- EXTRACT TO READ:
Well, everyone will give you different temp/time settings, but I press all of my stuff at 365 for 30-35 seconds and then peel the transfer tape and press again for another 10-15 seconds.

326 is not enough temp and 13 seconds is definitely not enough time. I'm using machine cut stones which are higher and have better glue than Chinese or Korean, so you may not need to go quite as high as me... but I would at least give it a try.


----------



## BlingItOn (May 29, 2008)

I press my korean rhinestones at 325 degrees for 12 seconds with a med-heavy pressure and have no issues with them falling off. If you are still having issues after applying them with a heat press then the problem may be more a glue issue. Maybe you should contact the supplier where you purchased the transfers from.


----------



## DivineBling (Sep 14, 2010)

BlingItOn said:


> I press my korean rhinestones at 325 degrees for 12 seconds with a med-heavy pressure and have no issues with them falling off. If you are still having issues after applying them with a heat press then the problem may be more a glue issue. Maybe you should contact the supplier where you purchased the transfers from.


I make my own transfers and use machine cut stones. It's not a problem with the stones or glue. They just take more time and temp to fully melt the glue, but then they adhere perfectly without the stringy glue oozing like I've seen with other stones.


----------



## BML Builder (Jul 8, 2008)

I use 350 degrees at 15 seconds and the I flip it over and press it again inside out on the glue side for another 15 seconds and don't have any problems with mine. I have some shirts that haven't lost a single stone in at least 3 years and I wash and dry mine in the machine just like any other clothes. No special treatment in washing or drying.


----------



## lizziemaxine (Nov 14, 2007)

I press my machine cut rhinestones at 325 for 15 seconds at medium pressure, let it cool a bit, peel the tape off and repress for 5 seconds. I throw my stoneed shirts in the washer and dryer with the rest of the laundry and haven't lost a stone yet.


----------



## LEO (Oct 10, 2006)

Machine cut stones:
350* for 20 secs
** repress inside out for 5-8 secs.
Peel warm if silicone tape
Peel cold if acrylic tape

LEO


----------



## leapoffaith (Nov 8, 2009)

I press at 330 for 20 seconds, peel tape, cover w teflon sheet and press another 10 seconds. I use Korean stones and never have a stone fall off. I wash and dry over and over with no problems.

I think it's either your press time is not enough time or pressure, or you bought transfers with poor quality stones. Could be a combination of both.

- EXERCISE DATA:
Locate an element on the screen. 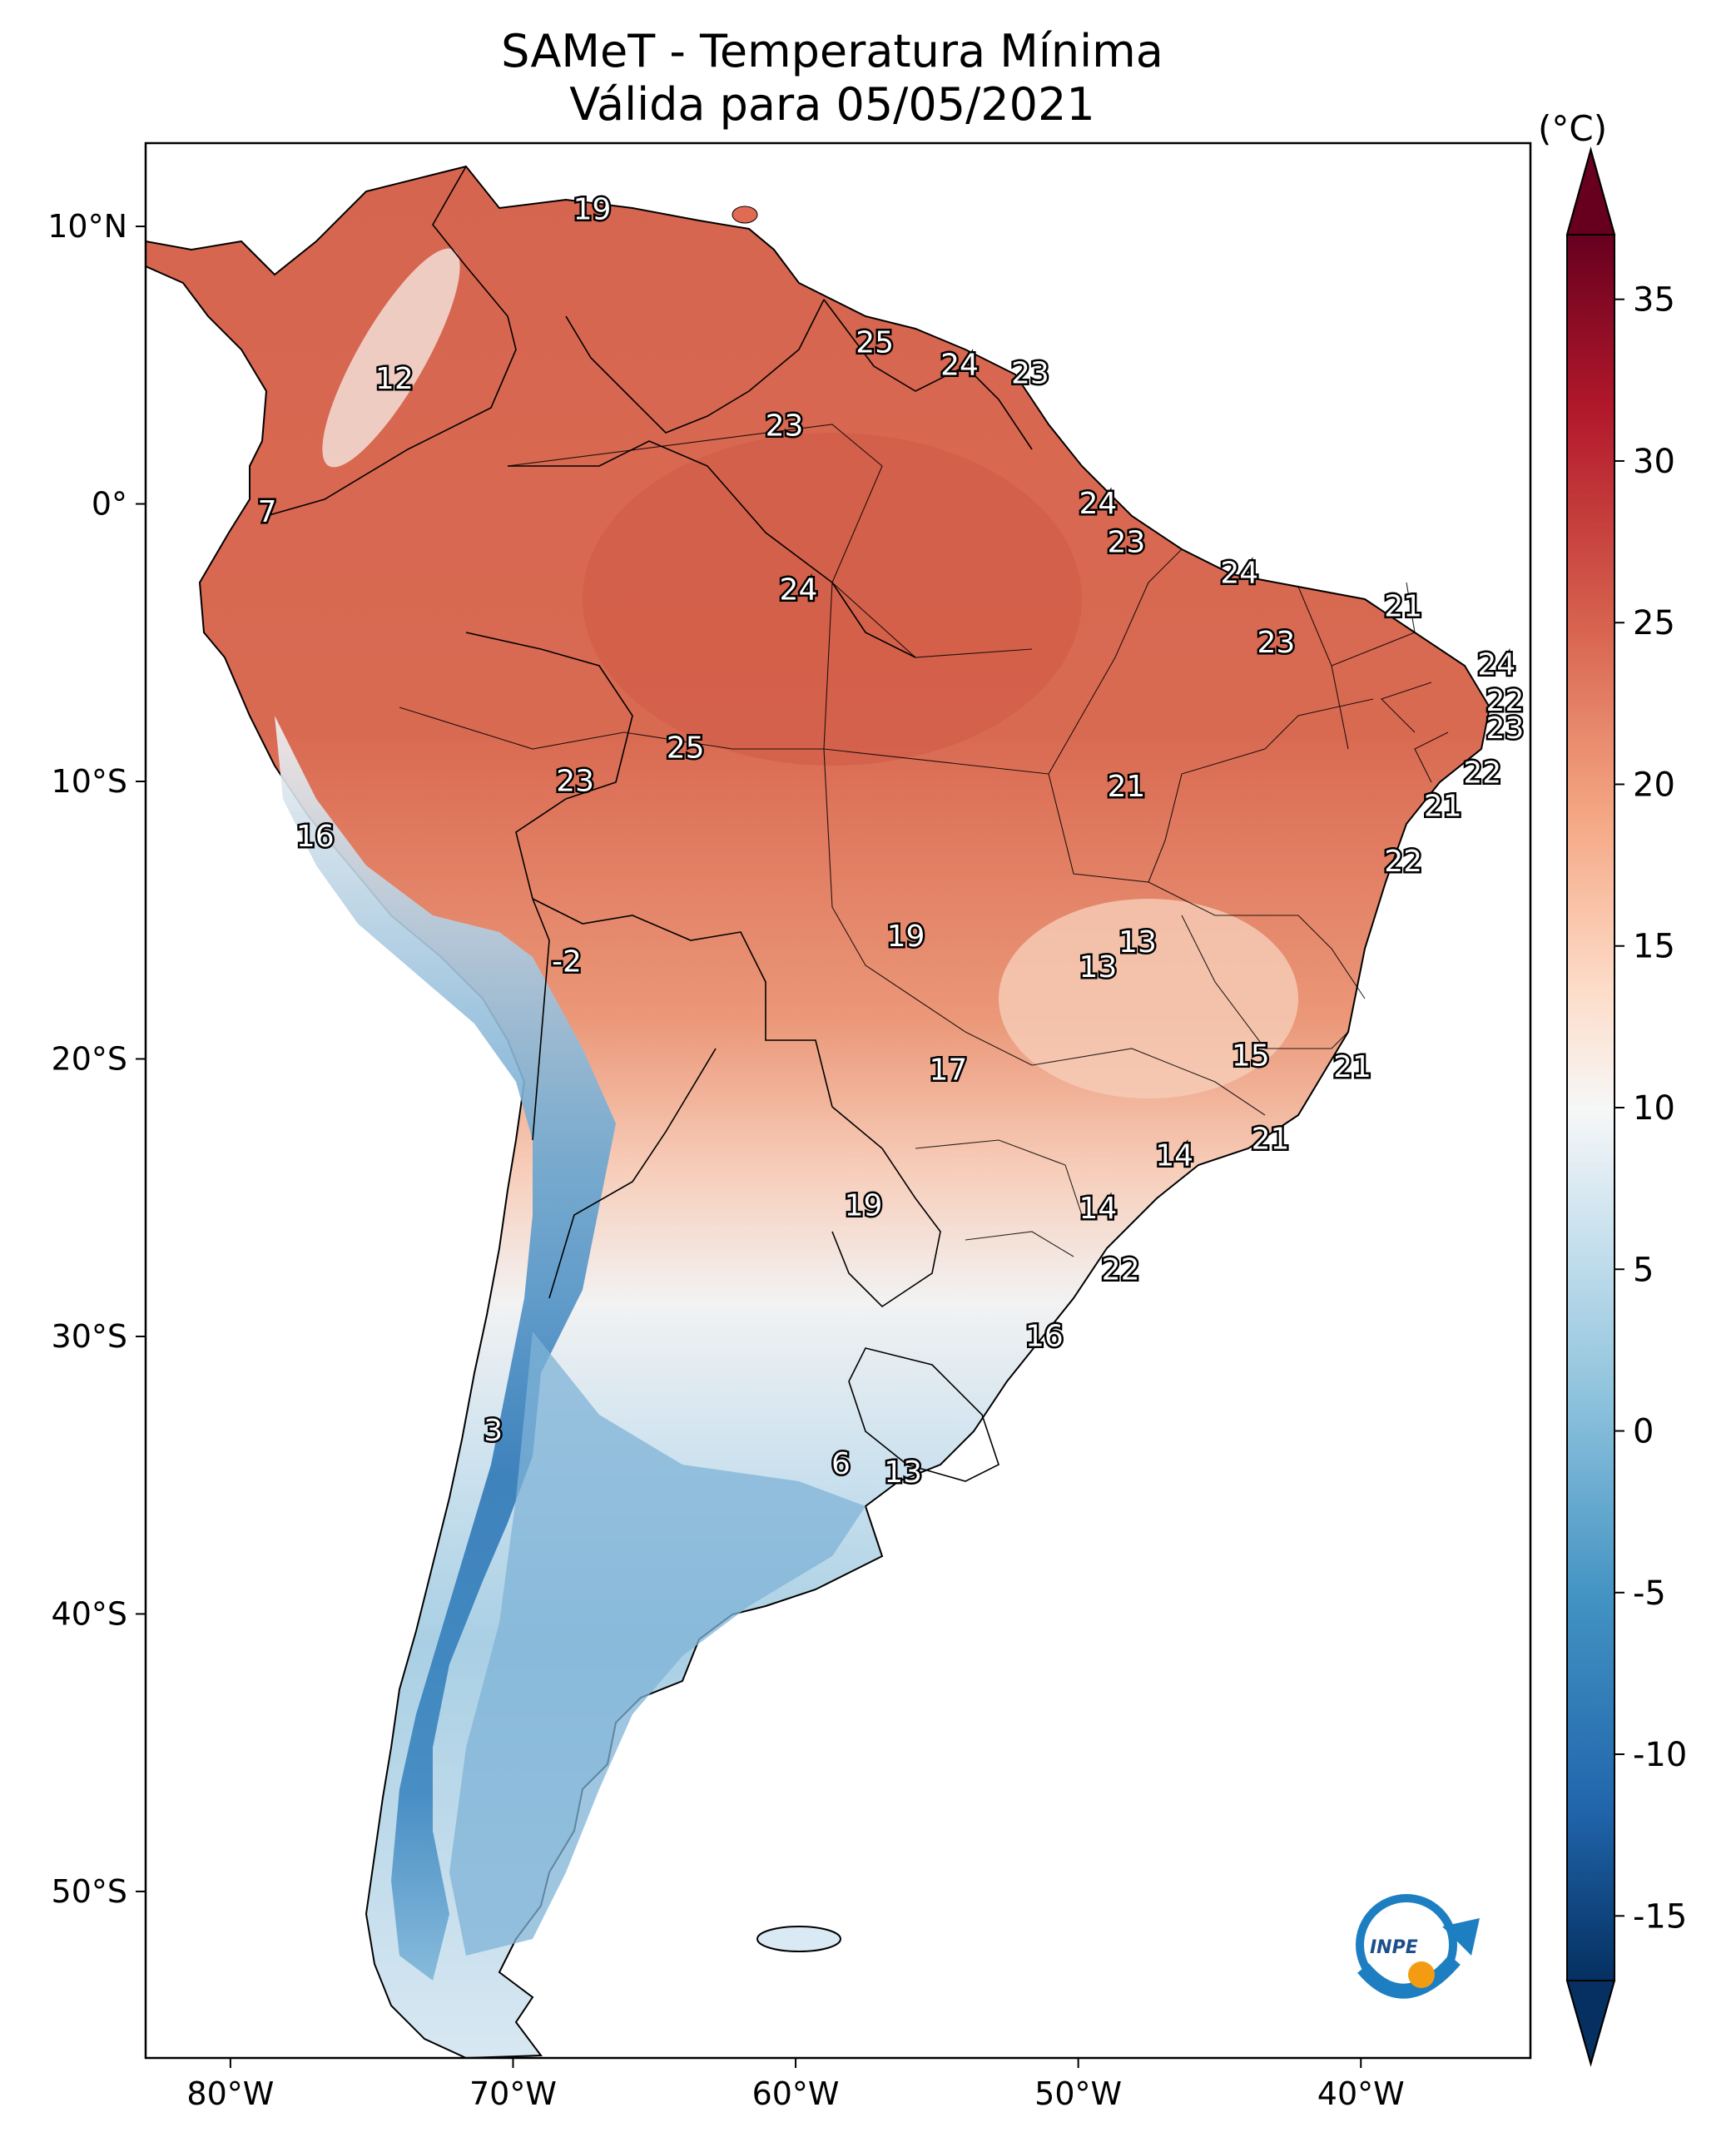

- PROBLEMS AND TASKS:
- 1) Could you extract the passage of the rhinestone forum thread from "I use 350 degrees" to "(Nov 14, 2007)", word for word?
- 2) In the rhinestone forum thread, according to LEO, when should acrylic tape be peeled?

- PER-TASK OUTPUTS:
- 1)
I use 350 degrees at 15 seconds and the I flip it over and press it again inside out on the glue side for another 15 seconds and don't have any problems with mine. I have some shirts that haven't lost a single stone in at least 3 years and I wash and dry mine in the machine just like any other clothes. No special treatment in washing or drying.


----------



## lizziemaxine (Nov 14, 2007)

- 2) Acrylic tape should be peeled cold.